> _Exercise details_
Across the listing, how many lines contain "Activator"? The reply is the number alone.

> _Supplied data_
※ ※ ※

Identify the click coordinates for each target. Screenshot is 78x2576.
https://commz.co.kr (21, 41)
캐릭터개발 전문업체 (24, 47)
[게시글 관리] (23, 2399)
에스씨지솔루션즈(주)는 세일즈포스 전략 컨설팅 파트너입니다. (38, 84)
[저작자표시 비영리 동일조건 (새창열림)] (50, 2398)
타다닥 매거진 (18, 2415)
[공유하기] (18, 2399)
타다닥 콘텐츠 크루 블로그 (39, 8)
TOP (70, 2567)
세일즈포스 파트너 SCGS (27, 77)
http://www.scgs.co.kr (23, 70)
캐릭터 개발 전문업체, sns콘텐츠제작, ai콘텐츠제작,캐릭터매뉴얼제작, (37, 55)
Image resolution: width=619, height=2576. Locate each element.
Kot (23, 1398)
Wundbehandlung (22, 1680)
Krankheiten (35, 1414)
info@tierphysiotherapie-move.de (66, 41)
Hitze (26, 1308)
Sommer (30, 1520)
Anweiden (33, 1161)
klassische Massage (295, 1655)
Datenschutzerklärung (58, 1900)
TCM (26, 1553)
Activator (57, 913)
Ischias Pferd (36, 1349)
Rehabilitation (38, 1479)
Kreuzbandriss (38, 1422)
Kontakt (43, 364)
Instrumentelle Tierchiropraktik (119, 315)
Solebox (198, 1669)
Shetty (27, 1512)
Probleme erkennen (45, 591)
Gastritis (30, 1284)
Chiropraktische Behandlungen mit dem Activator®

※ ※ ※

> _Exercise output_
2